Israel Election Frenzy

Recent polls show that the right-wing bloc has gained power.

Israel elections collage
Special thanks to APN

(WASHINGTON DC) - A month before the US general elections, Israel's prime minister, Benjamin Netanyahu, threw Israel into an election campaign frenzy when he announced his intention to dissolve the Knesset and hold early elections next January.

Netanyahu's official reason for the move is his alleged inability to pass a "responsible budget." But according to Israeli pundits, the Prime Minister has other calculations. Some, apparently, have to do with the timing of the US elections. Among other things, Bibi is apparently seeking to face the next US president, whether it's Barack Obama or Mitt Romney, with a renewed fresh mandate from the Israeli public.

"Most important, however, is that Netanyahu is eager to capitalize on his strong showings in the polls. Several recent polls showed Likud winning more than 30 Knesset seats, significantly more than its 27 in 2009.

Bibi is also trying to take advantage of the confusion in the center-left part of the political system. Kadima is collapsing. Labor is struggling to determine whether it has an agenda that extends beyond social justice. Two former leaders of Kadima, former Prime Minister Ehud Olmert and former Foreign Minister Tzipi Livni, are considering a comeback, and Yair Lapid, a TV personality turned politician, has not yet consolidated his base. There are attempts to unite the center-left parties into a bloc, but that would be difficult to accomplish with a little more than three months before the elections.

Short exercise a:
Answer these questions using the Israel election article:
(i) What official reason did Netanyahu give for calling early elections?
(ii) How many Knesset seats did Likud hold in 2009?
(iii) How does the article describe Yair Lapid?
The article and the records were taken from unrelated sources.

Data on locating visible targets:
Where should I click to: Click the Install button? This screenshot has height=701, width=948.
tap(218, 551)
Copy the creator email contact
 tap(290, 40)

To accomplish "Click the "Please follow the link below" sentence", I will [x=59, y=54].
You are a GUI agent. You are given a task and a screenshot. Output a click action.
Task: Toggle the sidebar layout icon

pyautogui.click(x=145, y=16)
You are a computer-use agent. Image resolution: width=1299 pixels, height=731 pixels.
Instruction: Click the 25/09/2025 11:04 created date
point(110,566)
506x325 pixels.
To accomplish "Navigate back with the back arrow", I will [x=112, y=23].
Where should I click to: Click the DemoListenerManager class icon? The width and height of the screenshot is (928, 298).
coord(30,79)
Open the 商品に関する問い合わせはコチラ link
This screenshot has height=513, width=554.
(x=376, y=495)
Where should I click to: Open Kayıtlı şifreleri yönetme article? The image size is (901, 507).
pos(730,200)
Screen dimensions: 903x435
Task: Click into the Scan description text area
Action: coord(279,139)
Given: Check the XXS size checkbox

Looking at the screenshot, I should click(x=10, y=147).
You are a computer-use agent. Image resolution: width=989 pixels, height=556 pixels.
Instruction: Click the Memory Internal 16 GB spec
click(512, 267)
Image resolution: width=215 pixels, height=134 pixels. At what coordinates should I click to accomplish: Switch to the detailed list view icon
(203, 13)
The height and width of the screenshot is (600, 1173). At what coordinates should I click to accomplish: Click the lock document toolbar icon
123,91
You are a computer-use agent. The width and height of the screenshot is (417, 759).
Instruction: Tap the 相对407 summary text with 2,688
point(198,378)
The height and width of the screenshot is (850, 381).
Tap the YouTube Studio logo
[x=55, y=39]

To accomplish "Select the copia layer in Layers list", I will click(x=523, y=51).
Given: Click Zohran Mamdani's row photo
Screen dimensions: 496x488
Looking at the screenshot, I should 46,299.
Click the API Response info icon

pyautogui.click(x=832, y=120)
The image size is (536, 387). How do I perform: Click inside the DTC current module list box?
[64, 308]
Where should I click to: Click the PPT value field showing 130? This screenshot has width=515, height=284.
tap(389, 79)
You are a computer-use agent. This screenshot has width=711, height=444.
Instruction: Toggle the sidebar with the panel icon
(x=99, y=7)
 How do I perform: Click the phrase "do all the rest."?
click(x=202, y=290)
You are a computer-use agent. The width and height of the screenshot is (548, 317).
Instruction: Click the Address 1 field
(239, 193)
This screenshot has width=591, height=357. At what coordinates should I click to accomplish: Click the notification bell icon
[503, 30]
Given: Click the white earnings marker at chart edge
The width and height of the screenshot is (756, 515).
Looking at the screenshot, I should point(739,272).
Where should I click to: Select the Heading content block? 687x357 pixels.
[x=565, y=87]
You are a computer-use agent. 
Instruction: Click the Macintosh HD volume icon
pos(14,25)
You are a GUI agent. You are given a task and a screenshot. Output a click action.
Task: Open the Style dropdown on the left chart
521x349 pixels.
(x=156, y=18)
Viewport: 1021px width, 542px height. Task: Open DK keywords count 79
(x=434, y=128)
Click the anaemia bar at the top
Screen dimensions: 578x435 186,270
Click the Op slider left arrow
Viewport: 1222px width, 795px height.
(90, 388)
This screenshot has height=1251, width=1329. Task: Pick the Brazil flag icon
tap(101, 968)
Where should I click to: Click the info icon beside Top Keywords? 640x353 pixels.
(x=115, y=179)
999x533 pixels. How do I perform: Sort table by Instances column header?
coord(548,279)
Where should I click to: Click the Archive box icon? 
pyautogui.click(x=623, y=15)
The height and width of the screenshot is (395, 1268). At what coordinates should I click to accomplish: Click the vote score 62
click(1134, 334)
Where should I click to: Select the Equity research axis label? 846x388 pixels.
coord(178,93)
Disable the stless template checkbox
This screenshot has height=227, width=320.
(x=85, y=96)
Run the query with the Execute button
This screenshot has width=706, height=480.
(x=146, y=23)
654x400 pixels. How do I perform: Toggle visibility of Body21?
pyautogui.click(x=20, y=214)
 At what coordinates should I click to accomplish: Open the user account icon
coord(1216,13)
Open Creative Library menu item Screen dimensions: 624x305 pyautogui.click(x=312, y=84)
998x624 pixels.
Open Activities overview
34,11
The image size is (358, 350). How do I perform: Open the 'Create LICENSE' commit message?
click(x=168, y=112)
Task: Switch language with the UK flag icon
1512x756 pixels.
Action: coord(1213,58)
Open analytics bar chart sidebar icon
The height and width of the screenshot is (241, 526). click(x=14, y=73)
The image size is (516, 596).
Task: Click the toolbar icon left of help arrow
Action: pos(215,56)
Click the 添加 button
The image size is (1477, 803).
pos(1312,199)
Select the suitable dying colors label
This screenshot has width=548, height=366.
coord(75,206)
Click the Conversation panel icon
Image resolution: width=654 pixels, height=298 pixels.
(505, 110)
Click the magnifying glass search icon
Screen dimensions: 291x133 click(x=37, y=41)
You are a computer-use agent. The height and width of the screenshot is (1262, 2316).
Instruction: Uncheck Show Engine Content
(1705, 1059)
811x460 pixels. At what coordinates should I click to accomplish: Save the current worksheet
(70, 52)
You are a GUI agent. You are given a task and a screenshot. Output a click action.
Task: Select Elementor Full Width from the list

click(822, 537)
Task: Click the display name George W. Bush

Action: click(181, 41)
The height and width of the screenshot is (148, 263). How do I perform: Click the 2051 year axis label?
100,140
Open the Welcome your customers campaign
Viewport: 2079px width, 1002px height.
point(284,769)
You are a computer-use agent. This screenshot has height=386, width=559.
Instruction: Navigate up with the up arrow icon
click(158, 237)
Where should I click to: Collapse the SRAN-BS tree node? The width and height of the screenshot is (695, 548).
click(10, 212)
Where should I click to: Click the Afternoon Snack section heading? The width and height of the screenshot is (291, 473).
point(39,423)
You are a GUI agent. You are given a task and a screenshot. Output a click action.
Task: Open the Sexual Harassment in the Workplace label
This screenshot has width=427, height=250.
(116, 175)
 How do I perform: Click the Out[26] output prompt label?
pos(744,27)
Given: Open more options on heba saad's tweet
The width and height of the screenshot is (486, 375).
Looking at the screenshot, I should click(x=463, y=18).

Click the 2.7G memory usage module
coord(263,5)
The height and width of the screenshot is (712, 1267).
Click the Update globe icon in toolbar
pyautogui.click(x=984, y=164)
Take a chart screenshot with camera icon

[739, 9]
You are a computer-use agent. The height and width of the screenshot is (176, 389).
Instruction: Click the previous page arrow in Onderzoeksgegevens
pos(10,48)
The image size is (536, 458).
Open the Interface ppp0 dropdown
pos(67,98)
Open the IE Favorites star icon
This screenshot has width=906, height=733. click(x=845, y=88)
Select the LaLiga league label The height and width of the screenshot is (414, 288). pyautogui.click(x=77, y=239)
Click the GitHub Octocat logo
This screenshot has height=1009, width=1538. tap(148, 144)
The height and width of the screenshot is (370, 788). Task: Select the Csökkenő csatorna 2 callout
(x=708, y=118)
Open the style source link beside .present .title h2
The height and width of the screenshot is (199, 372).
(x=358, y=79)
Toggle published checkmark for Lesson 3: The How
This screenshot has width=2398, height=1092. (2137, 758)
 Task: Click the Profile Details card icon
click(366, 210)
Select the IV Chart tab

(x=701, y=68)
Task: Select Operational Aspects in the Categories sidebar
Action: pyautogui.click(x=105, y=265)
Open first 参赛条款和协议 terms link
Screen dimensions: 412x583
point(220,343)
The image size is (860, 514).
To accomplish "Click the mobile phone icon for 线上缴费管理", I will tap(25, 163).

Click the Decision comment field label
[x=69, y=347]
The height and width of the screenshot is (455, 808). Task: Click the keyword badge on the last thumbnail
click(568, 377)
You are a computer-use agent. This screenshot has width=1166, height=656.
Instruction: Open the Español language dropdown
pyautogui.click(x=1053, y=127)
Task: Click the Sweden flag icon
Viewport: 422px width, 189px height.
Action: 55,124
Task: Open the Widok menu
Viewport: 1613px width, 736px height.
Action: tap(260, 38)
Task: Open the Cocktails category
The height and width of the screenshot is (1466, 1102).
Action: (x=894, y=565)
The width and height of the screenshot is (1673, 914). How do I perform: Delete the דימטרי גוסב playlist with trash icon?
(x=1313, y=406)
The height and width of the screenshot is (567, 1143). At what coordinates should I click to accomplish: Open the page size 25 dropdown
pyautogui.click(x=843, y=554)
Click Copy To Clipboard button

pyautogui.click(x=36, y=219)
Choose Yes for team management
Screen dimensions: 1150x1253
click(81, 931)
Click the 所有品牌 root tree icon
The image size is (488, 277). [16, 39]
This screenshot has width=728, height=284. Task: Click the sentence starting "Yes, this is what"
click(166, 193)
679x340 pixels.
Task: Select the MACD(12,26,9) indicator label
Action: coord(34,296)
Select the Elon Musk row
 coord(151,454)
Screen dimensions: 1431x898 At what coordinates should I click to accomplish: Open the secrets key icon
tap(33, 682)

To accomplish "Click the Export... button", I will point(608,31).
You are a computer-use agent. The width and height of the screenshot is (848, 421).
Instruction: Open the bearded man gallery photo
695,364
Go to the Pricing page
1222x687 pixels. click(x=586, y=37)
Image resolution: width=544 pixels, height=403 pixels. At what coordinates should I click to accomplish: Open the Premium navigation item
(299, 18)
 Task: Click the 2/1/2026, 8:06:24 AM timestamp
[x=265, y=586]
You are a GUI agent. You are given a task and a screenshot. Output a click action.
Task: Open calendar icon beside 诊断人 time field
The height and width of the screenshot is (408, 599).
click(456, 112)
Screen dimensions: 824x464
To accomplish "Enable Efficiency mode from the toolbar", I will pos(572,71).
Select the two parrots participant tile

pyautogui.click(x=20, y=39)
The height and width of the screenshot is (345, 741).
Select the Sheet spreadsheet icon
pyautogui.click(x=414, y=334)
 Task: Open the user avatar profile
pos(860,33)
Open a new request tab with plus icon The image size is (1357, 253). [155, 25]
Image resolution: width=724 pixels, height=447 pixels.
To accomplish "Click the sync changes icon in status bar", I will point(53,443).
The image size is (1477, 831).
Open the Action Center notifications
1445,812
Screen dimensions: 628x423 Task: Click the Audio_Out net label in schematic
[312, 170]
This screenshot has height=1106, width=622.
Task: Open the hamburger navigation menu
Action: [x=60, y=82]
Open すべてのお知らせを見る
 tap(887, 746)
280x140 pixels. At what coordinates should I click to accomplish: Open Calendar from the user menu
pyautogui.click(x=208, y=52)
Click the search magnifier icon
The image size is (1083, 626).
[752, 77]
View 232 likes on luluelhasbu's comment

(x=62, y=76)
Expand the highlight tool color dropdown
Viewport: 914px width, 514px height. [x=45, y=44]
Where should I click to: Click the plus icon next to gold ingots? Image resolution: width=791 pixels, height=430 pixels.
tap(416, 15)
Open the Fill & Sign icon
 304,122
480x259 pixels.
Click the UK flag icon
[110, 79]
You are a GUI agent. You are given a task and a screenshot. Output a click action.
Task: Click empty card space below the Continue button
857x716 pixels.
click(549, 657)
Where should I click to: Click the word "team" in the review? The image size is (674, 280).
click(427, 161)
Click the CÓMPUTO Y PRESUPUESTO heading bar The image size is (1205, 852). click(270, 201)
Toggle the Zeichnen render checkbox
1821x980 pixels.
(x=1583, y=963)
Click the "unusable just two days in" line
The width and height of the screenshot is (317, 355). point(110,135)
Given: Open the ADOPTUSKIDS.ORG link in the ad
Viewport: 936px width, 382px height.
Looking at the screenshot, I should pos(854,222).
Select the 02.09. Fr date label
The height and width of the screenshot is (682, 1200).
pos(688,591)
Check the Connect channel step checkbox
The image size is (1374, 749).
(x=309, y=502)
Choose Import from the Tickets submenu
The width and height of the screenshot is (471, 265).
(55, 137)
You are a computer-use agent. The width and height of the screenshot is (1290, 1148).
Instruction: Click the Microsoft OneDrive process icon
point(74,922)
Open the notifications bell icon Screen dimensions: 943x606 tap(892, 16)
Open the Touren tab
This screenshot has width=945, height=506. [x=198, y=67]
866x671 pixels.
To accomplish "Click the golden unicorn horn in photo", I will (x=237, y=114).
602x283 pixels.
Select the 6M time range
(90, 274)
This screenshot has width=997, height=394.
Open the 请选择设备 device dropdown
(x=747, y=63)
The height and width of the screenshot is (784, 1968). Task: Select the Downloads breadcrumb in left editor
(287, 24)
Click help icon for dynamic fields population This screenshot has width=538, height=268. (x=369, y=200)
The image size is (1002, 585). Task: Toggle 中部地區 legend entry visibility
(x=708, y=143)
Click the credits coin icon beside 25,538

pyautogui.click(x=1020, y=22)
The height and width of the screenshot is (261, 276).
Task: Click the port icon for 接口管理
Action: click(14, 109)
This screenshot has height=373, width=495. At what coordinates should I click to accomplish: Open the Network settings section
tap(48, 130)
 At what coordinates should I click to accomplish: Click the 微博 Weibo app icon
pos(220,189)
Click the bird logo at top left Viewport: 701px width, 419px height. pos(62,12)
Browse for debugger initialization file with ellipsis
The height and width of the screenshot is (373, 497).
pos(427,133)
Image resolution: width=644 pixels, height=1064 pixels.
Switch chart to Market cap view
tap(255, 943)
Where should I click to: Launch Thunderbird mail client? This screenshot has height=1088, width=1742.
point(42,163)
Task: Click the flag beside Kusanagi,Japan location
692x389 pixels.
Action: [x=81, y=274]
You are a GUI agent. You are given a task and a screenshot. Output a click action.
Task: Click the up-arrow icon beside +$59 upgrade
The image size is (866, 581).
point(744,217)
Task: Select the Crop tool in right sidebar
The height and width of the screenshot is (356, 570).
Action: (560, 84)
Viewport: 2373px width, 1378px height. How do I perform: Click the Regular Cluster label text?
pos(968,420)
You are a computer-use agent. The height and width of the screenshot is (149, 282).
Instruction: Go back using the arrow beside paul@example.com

Short exercise b: In the records, swap "icon" for "symbol" in the lines from the one holding "Click the anaemia bar at the top" through the one holding "coord(548,279)", inclusive, and give back only those lines with nothing else changed.

Task output a:
(i) His alleged inability to pass a "responsible budget."
(ii) 27.
(iii) As a TV personality turned politician.

Task output b:
Click the anaemia bar at the top
Screen dimensions: 578x435 186,270
Click the Op slider left arrow
Viewport: 1222px width, 795px height.
(90, 388)
This screenshot has height=1251, width=1329. Task: Pick the Brazil flag symbol
tap(101, 968)
Where should I click to: Click the info symbol beside Top Keywords? 640x353 pixels.
(x=115, y=179)
999x533 pixels. How do I perform: Sort table by Instances column header?
coord(548,279)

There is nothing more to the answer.